#### Your assignment:
Use the entries below and reproduce exactly the lines from the one containing "Click the breadcrumb" down to the one containing "Viewport: 968px width, 351px height.", both of them included.

#### Collected data entries:

● ● ● ● ●

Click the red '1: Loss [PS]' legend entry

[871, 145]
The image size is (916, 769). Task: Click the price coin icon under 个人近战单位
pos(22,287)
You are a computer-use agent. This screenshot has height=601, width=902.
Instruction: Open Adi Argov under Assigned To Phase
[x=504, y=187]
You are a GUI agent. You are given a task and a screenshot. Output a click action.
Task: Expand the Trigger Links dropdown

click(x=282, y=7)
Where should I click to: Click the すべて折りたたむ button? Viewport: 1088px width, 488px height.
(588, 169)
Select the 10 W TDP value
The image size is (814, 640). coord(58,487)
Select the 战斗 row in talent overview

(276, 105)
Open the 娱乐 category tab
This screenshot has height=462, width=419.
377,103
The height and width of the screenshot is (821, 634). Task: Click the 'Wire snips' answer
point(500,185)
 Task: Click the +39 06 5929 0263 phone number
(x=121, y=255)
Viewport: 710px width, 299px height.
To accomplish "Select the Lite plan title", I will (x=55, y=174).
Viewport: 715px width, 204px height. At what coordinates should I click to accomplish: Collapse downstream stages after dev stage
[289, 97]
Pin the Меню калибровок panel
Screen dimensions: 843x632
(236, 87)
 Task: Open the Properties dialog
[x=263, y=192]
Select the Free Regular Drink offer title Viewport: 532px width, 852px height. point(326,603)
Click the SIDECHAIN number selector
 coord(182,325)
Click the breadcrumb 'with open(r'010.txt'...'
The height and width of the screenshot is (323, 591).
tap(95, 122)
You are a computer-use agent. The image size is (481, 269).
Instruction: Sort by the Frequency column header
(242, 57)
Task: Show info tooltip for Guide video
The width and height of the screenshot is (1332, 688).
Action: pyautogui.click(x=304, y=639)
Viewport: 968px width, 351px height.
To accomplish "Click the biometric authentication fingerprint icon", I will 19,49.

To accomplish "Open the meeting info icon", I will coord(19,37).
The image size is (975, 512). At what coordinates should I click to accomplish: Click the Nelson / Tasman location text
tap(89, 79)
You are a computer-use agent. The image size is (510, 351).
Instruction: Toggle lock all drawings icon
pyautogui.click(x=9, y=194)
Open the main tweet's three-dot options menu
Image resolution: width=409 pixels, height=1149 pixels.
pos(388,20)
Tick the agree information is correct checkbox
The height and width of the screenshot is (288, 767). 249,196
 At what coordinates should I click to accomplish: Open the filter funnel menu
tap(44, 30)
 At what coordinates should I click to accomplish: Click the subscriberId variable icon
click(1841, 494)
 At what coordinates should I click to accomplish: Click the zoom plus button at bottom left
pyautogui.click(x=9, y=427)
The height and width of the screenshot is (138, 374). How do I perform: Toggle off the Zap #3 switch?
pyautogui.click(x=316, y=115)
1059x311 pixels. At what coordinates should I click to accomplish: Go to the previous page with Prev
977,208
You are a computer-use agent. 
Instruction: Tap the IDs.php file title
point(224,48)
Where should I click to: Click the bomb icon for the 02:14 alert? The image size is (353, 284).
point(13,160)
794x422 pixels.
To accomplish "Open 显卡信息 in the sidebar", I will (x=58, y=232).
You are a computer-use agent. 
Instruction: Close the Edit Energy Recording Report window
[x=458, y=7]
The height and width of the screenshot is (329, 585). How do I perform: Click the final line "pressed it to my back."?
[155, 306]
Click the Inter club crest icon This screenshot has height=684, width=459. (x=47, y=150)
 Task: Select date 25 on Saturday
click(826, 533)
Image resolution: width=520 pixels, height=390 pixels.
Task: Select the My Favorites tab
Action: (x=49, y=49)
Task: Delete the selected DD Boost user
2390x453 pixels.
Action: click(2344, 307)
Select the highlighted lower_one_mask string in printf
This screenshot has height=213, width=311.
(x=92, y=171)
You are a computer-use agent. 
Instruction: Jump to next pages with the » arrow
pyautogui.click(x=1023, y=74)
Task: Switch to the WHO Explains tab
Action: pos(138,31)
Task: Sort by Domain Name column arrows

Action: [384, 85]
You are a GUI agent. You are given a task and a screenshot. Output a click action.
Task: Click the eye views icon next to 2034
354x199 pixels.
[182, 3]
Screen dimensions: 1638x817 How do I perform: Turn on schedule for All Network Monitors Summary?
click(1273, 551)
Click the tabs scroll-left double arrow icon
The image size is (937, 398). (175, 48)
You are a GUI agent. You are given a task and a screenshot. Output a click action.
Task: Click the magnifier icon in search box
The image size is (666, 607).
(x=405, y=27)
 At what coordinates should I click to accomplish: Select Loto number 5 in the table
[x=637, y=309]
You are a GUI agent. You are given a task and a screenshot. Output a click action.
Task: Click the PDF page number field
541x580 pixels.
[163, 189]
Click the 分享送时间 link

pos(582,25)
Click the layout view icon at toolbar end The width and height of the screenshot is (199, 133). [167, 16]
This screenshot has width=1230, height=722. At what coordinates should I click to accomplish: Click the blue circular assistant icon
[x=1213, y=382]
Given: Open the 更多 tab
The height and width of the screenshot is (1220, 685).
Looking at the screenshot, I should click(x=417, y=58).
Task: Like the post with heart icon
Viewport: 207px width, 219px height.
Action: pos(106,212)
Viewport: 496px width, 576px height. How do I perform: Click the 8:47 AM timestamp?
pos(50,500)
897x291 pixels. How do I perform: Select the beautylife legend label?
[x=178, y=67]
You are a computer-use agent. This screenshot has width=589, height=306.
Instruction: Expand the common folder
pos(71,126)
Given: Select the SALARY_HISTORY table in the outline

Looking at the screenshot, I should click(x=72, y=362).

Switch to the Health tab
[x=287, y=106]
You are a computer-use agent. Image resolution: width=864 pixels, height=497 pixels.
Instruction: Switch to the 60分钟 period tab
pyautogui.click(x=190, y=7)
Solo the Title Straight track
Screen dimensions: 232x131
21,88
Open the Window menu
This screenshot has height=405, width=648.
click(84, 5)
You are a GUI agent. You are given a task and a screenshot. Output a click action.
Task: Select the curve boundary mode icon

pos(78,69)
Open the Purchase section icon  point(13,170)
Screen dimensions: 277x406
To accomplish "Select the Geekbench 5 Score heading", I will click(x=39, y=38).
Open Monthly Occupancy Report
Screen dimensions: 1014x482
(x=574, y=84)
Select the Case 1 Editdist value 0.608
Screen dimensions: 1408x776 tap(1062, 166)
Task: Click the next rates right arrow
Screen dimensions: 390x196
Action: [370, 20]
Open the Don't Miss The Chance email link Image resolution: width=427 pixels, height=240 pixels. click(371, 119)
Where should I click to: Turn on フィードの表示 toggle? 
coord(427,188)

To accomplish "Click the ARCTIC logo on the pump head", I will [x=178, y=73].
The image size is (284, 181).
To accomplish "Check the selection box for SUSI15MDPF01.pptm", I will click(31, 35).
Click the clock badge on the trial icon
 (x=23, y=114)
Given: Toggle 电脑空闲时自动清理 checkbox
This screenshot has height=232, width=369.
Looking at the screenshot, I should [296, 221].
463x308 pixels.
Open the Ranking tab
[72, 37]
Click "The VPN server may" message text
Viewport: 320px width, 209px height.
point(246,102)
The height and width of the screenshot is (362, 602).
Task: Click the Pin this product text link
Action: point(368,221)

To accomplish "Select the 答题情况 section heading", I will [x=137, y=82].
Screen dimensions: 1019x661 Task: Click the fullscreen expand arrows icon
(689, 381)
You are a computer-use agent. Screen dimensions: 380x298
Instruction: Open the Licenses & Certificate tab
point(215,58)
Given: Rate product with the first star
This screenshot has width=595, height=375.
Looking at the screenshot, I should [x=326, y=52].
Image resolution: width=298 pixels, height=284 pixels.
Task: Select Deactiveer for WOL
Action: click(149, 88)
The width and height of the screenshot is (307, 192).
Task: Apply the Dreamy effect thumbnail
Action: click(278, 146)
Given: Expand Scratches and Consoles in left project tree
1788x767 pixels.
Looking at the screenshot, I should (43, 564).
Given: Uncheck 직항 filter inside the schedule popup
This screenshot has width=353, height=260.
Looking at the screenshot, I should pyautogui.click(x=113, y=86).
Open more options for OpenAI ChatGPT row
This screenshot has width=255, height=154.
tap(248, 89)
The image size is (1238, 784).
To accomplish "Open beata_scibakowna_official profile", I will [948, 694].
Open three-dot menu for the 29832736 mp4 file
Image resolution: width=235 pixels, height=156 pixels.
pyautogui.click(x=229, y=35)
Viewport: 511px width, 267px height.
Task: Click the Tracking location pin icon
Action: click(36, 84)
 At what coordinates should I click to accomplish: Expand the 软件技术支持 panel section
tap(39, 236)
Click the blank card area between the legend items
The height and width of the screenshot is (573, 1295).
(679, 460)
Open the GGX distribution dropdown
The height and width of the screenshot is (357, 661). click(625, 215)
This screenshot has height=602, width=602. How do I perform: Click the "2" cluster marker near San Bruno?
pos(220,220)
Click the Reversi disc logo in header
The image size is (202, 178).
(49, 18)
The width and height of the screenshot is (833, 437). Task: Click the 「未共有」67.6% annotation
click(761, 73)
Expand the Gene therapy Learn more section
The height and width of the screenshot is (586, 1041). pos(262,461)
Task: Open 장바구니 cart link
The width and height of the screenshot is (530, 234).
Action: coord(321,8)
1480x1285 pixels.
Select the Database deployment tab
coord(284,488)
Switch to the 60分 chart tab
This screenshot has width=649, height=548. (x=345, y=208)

● ● ● ● ●

#### Reply to the exercise:
Click the breadcrumb 'with open(r'010.txt'...'
The height and width of the screenshot is (323, 591).
tap(95, 122)
You are a computer-use agent. The image size is (481, 269).
Instruction: Sort by the Frequency column header
(242, 57)
Task: Show info tooltip for Guide video
The width and height of the screenshot is (1332, 688).
Action: pyautogui.click(x=304, y=639)
Viewport: 968px width, 351px height.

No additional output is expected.